OK, scientific method says a theory is no good unless it predicts something that can be tested. I shouldn’t have trusted my model just because it fit the past. So I modified my technique to generate algorithms using last year’s data and then “predict” the first half of this year which had already happened. Aha..  That eliminated a lot of methods but one survived with flying colors. Meanwhile, I was working overtime at my regular night job so I had a new stake to take back to the track and make my fortune.

This time it took five nights to go broke. But, by the fifth night, the people who always stood in the same place I always stood, had noticed my green-and-white sprocket-punched fanfold computer paper. I explained my theory to them and boasted about my access to a computer (remember, rare and almost mystical in those days). They offered to buy printouts from me. I warned them that I hadn’t done very well yet but the authority of the fanfold paper was unimpeachable; they suspected I was holding back on them.

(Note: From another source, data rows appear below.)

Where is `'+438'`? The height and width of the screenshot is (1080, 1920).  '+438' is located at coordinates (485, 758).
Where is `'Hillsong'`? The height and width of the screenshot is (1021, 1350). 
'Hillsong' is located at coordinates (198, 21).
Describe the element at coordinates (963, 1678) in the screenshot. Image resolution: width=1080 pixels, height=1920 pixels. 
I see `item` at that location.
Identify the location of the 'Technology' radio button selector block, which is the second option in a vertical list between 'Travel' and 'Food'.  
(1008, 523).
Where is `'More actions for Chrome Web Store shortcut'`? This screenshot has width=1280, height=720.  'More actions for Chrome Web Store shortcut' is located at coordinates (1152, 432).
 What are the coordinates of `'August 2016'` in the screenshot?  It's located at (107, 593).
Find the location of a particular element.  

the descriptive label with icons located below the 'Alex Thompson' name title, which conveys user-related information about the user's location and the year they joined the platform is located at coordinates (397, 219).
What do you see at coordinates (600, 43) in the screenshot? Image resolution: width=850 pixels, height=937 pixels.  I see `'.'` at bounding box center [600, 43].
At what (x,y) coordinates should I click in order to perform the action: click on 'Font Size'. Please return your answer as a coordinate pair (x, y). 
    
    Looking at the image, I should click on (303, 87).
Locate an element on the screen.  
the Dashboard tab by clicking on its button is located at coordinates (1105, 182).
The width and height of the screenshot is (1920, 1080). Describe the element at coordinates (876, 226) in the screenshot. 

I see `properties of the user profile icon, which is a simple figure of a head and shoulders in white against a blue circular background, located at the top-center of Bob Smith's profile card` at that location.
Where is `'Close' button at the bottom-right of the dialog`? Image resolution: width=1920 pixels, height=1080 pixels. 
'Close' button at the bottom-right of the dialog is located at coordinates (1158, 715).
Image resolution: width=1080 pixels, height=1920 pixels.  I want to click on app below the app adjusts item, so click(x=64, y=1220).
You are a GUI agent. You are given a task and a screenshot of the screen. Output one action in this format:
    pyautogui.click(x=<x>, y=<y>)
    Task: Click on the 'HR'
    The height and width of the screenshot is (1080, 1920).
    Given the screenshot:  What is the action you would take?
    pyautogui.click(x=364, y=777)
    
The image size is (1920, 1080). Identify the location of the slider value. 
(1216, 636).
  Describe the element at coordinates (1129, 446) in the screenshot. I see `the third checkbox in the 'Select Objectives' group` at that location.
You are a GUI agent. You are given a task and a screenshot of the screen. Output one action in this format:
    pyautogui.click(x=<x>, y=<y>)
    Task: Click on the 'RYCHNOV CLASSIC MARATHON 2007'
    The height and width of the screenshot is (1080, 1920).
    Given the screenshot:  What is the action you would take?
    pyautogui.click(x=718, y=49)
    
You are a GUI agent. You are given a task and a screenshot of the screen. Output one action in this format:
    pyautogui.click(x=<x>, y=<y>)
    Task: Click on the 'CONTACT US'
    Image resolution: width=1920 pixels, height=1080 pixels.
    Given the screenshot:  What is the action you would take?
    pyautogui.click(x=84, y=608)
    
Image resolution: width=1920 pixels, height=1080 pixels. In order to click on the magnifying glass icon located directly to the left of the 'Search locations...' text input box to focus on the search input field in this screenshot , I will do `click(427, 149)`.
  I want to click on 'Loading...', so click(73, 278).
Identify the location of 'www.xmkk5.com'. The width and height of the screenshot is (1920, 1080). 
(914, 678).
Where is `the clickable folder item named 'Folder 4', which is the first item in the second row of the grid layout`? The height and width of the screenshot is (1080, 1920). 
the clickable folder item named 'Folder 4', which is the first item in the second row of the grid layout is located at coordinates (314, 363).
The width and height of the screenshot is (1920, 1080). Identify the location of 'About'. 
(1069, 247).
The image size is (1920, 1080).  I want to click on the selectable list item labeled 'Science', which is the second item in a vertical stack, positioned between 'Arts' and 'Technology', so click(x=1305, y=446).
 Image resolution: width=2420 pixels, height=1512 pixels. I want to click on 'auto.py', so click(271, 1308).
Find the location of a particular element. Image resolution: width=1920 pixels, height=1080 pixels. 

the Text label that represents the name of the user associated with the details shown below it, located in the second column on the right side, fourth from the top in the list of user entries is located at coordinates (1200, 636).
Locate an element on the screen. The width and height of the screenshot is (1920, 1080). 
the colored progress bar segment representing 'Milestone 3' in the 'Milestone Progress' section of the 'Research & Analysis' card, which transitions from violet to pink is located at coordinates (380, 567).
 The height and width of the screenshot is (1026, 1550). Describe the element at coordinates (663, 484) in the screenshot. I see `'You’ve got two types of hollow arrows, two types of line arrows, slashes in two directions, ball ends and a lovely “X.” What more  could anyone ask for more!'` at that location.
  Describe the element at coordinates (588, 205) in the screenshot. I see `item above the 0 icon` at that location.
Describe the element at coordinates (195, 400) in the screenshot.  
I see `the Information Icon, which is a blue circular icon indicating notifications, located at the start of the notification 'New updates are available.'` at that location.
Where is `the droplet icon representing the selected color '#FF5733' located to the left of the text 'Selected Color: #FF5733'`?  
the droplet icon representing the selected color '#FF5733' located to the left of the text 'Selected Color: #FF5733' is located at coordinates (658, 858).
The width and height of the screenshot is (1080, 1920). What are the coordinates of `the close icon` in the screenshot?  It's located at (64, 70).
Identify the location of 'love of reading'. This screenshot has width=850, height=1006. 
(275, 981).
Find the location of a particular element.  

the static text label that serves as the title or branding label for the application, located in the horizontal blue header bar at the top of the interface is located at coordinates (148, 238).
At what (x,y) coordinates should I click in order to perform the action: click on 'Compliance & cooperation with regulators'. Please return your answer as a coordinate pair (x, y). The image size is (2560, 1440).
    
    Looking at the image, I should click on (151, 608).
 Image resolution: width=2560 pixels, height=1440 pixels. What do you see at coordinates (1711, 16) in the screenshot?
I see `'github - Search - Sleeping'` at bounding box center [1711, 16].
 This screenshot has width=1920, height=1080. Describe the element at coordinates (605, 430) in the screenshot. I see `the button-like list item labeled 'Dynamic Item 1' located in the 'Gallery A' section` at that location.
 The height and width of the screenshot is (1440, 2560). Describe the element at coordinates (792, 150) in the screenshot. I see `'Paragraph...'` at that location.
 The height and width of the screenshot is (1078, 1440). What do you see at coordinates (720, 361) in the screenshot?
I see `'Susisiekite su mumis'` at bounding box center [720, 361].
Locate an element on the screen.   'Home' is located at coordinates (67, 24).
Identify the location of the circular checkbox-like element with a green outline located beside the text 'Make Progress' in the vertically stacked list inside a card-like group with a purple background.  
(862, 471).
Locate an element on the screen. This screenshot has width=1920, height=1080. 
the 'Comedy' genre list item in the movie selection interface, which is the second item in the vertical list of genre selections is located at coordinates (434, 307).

On the sixth night I had only enough money for subway fare and admission to the track but also had a sheaf of my computer-generated tip sheets. Sold out in almost no time and, as luck would have it, the tip sheet tips did pretty well so my circle of prospects grew rapidly.  Next night I brought a whole box to the track.

That’s when my first career in information processing ended. A very small and intense man with a very large but vague companion told me that I didn’t have a permit to sell tip sheets at the track. “Where do I get one,” I asked. “You don’t” is a polite rendition of what he told me. The large companion kindly disposed of the rest of my box of printout. I was escorted outside the track

But the lesson is really about backtested models. You can always find a correlation between two sets of data if you have a computer look hard enough. Trouble is, you can as easily find a correlation between unrelated datasets as you can between datasets where there may be some causal relationship (astrology, anyone?). If your algorithm (model) can’t make predictions, it’s worthless. If it can make predictions, you test the predictions. Testing can easily falsify your model but can’t actually prove it (a black swan could always show up in the next test). However, the more successful predictions a model makes, the more it makes sense to rely on it provided that you know that the stuff you don’t put into your model is going to be the same in the future as it was in the past (a big if).

As you may have suspected, this has a lot to do with predicting global warming. Stay tuned.

BTW, my predicting the unknown past was not equivalent to predicting the future. It was just another way of doing backtesting.